### INPUT DATA
• • • • •

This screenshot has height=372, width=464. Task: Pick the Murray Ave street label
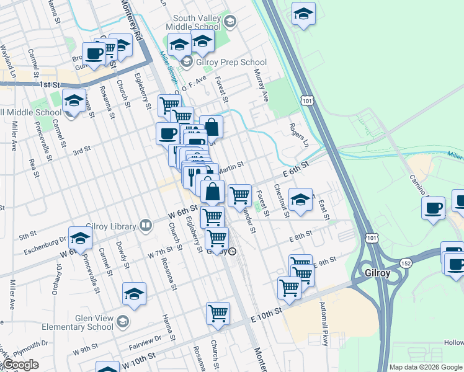pyautogui.click(x=261, y=86)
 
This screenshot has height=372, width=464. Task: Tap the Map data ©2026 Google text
pyautogui.click(x=425, y=367)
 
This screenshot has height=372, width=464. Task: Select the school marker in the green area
pyautogui.click(x=303, y=14)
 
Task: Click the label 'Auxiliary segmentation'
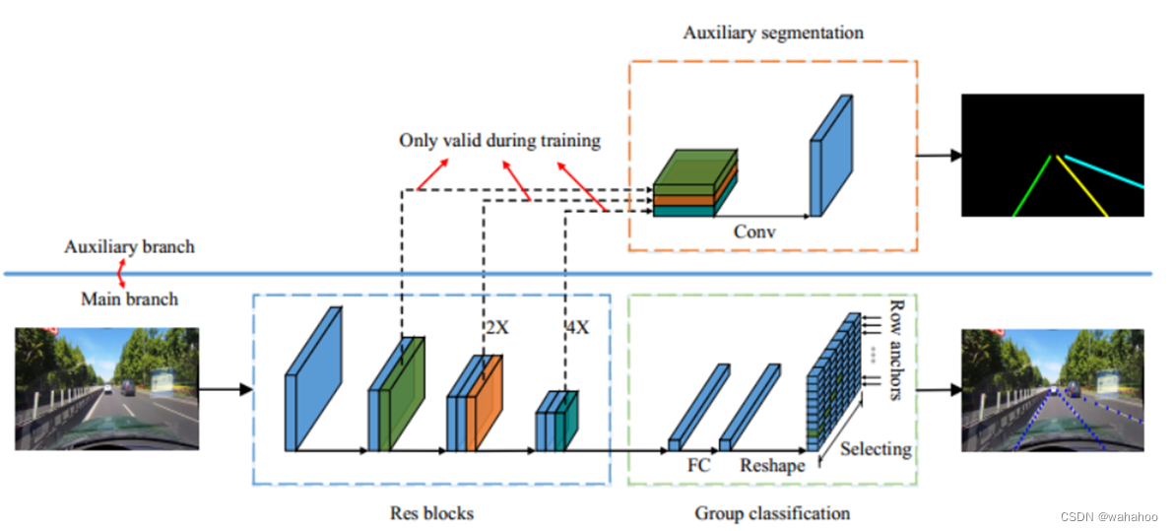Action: [773, 33]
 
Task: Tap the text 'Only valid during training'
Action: [499, 140]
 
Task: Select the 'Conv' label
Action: [756, 233]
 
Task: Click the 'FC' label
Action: [697, 464]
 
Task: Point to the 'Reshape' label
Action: [772, 465]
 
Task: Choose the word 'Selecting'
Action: [875, 449]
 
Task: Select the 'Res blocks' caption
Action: [431, 513]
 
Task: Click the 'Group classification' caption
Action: [772, 513]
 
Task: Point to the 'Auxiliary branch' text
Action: [129, 246]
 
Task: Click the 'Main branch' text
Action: [129, 298]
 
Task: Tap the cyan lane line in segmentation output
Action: [1103, 170]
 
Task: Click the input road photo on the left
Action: [106, 388]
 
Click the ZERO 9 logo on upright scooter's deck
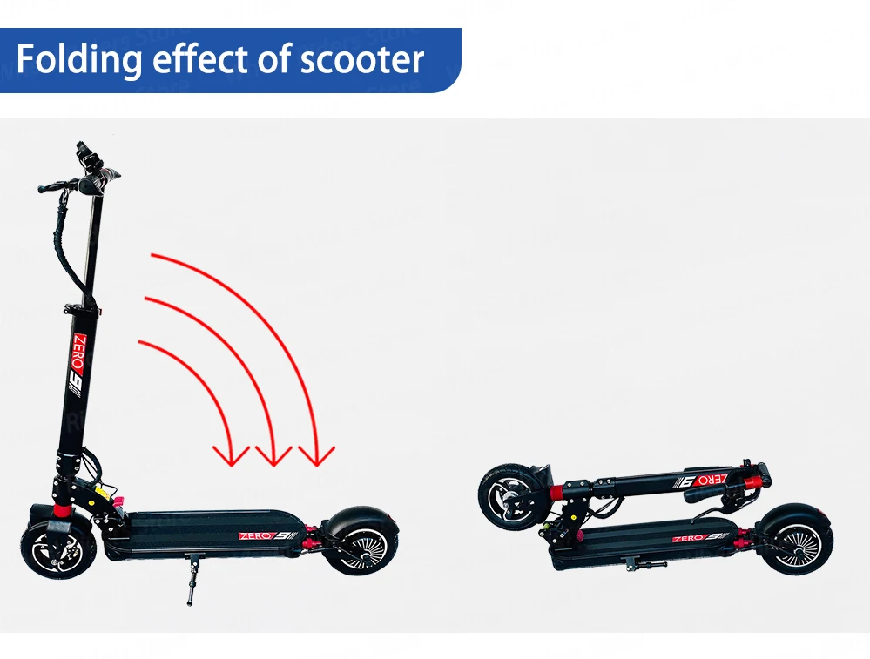266,535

• • • • •

### WHAT THE TASK REQUIRES
Copy out every line of the items above that contains the word "label". Case counts.

### OUTPUT FOR THIS EXERCISE
This screenshot has height=372, width=464. Task: Pick the Murray Ave street label
Task: Click the label 'Auxiliary segmentation'
Task: Select the 'Conv' label
Task: Click the 'FC' label
Task: Point to the 'Reshape' label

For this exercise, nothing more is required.